Aber diejenigen, die sich weigerten, die amerikanische Rechtfertigung für die Invasion von 2003 zu glauben, wurden schnell abgewiesen. Rumsfeld und Wolfowitz hielten die Verabschiedung einer Resolution des UN-Sicherheitsrats, die die Anwendung von Gewalt gegen den Irak unterstützen sollte, für Zeitverschwendung und entschieden sich stattdessen für die Bildung einer „Koalition der Willigen“. Die Regierungen Bush und Blair lehnten eine Vielzahl von Beweisen ab, die ihre Behauptungen widerlegten, dass der Irak Verbindungen zu Al-Qaida unterhalte und heimlich Massenvernichtungswaffen entwickele. Amerikas Nachbarn – Kanada und Mexiko – weigerten sich, die Position der USA zu unterstützen, ebenso wie die wichtigsten europäischen Verbündeten Deutschland und Frankreich, die ihre militärische Unterstützung verweigerten.

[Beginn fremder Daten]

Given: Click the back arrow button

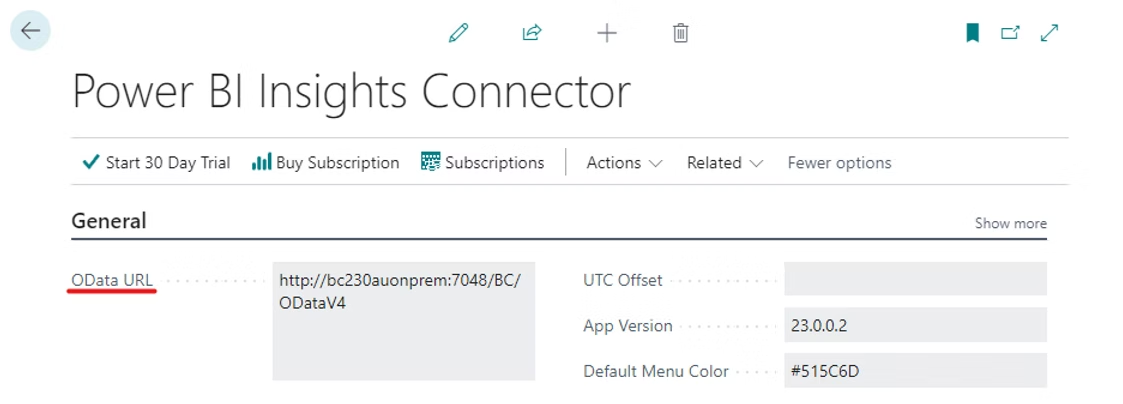Looking at the screenshot, I should 30,31.
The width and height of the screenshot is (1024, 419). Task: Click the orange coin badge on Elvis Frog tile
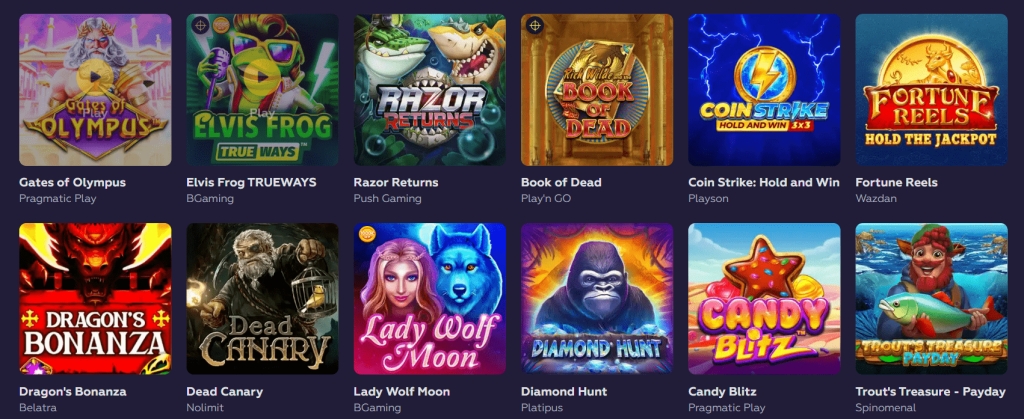click(221, 25)
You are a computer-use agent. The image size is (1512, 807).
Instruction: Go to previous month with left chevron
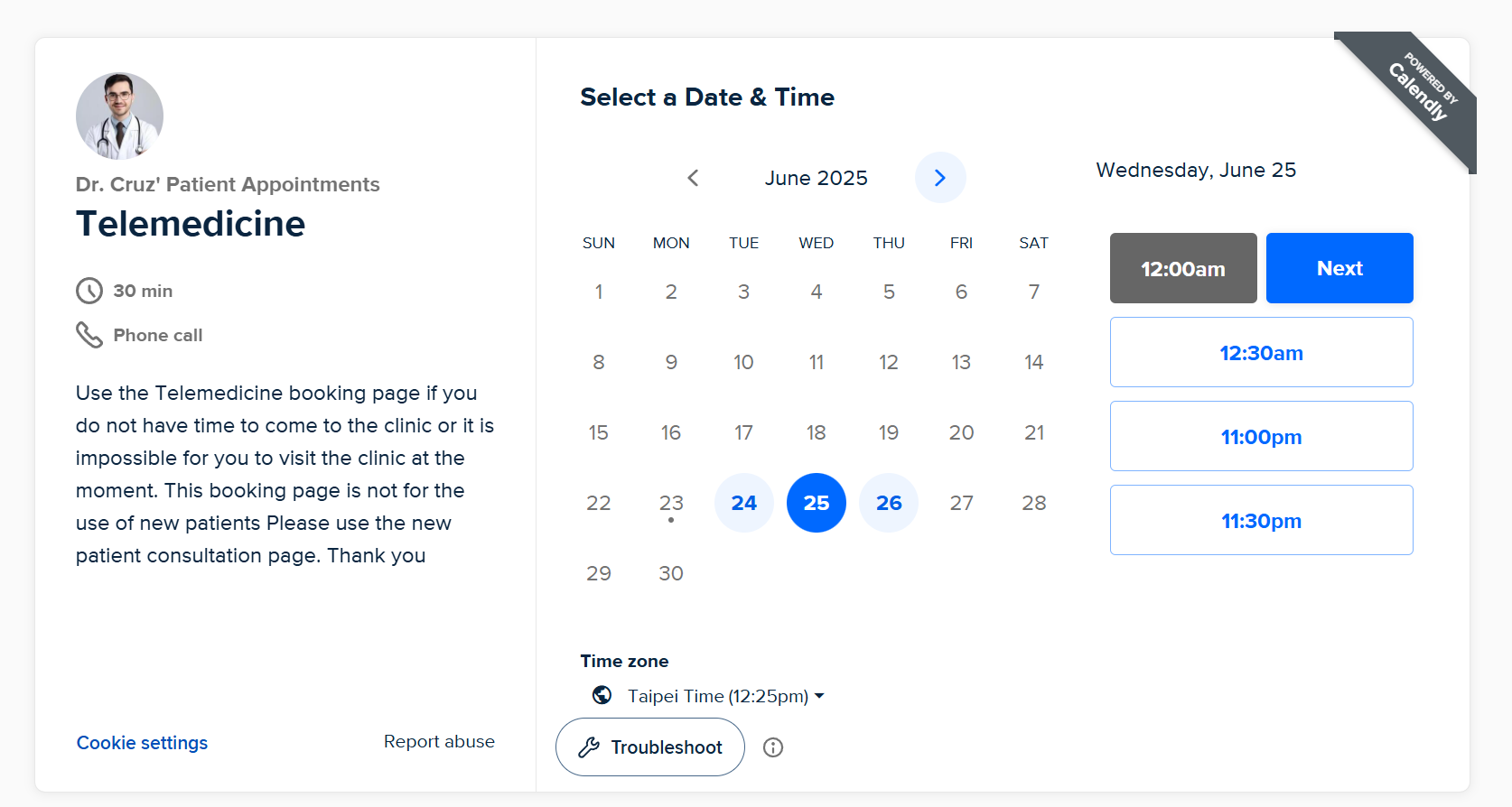[x=693, y=178]
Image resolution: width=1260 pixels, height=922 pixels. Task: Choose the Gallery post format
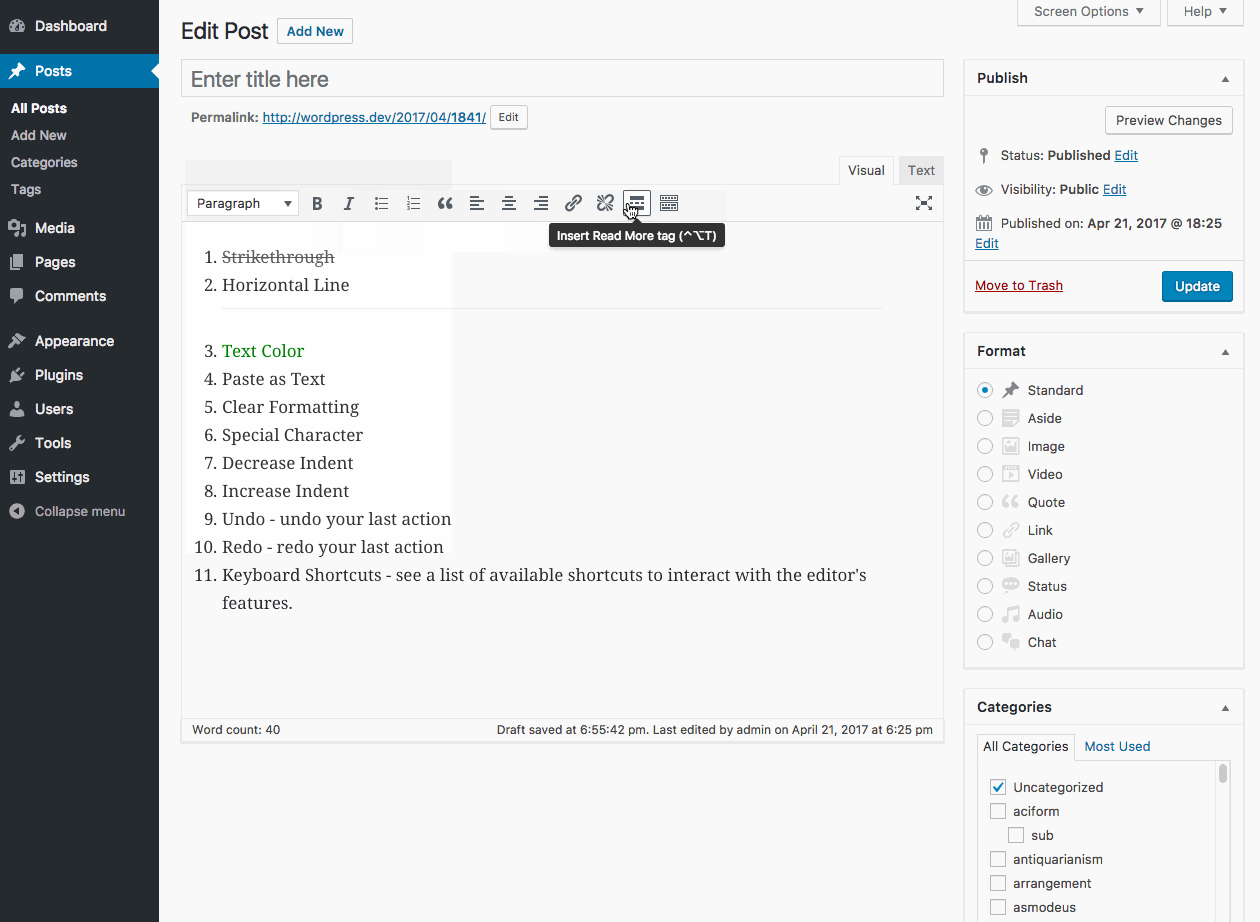point(985,558)
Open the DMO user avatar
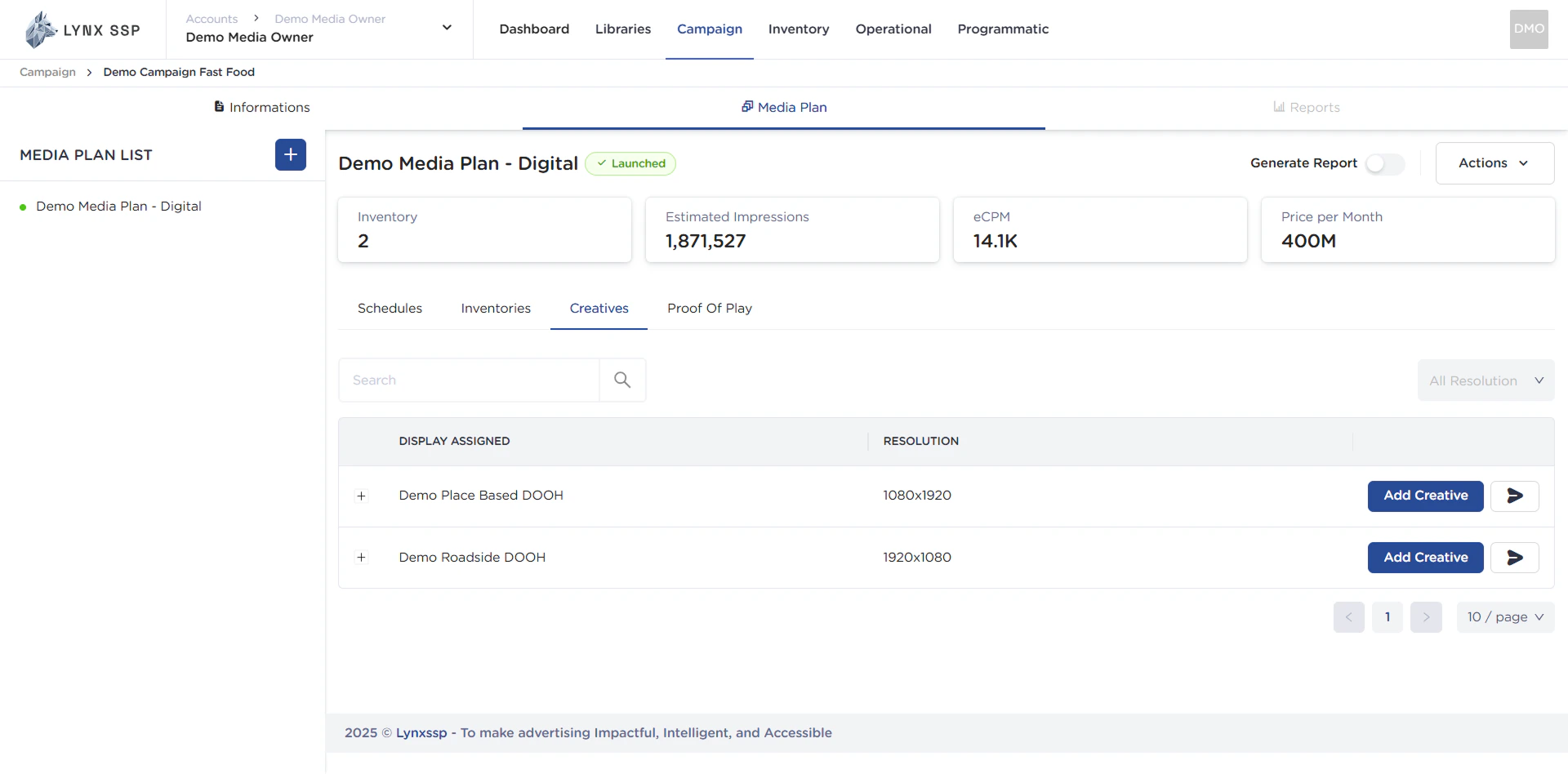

Im Jahr 2002 wurde Jose Mauricio Bustani nach starkem amerikanischem Druck im Vorfeld der Militäroperation im Irak als Leiter der Organisation für das Verbot chemischer Waffen (OPCW) abgesetzt. Bustani, der den Krieg als absurd bezeichnete, versuchte, den Irak zu einem Beitritt zur OPCW zu bewegen, in dessen Rahmen Saddams Regime den Inspektoren vollen Zugang zu allen chemischen Waffen gewähren würde. Bustani beharrte darauf, dass die OPCW über ausreichende Erkenntnisse darüber verfüge, dass die Inspektoren die Vernichtung der irakischen Chemiewaffen nach dem ersten Golfkrieg überwacht hätten. Er fügte hinzu, dass er Ende 2001 ein Schreiben von der irakischen Regierung erhalten habe, in dem sie sich bereit erklärte, das Chemiewaffenübereinkommen zu unterzeichnen und Inspektionen zuzulassen.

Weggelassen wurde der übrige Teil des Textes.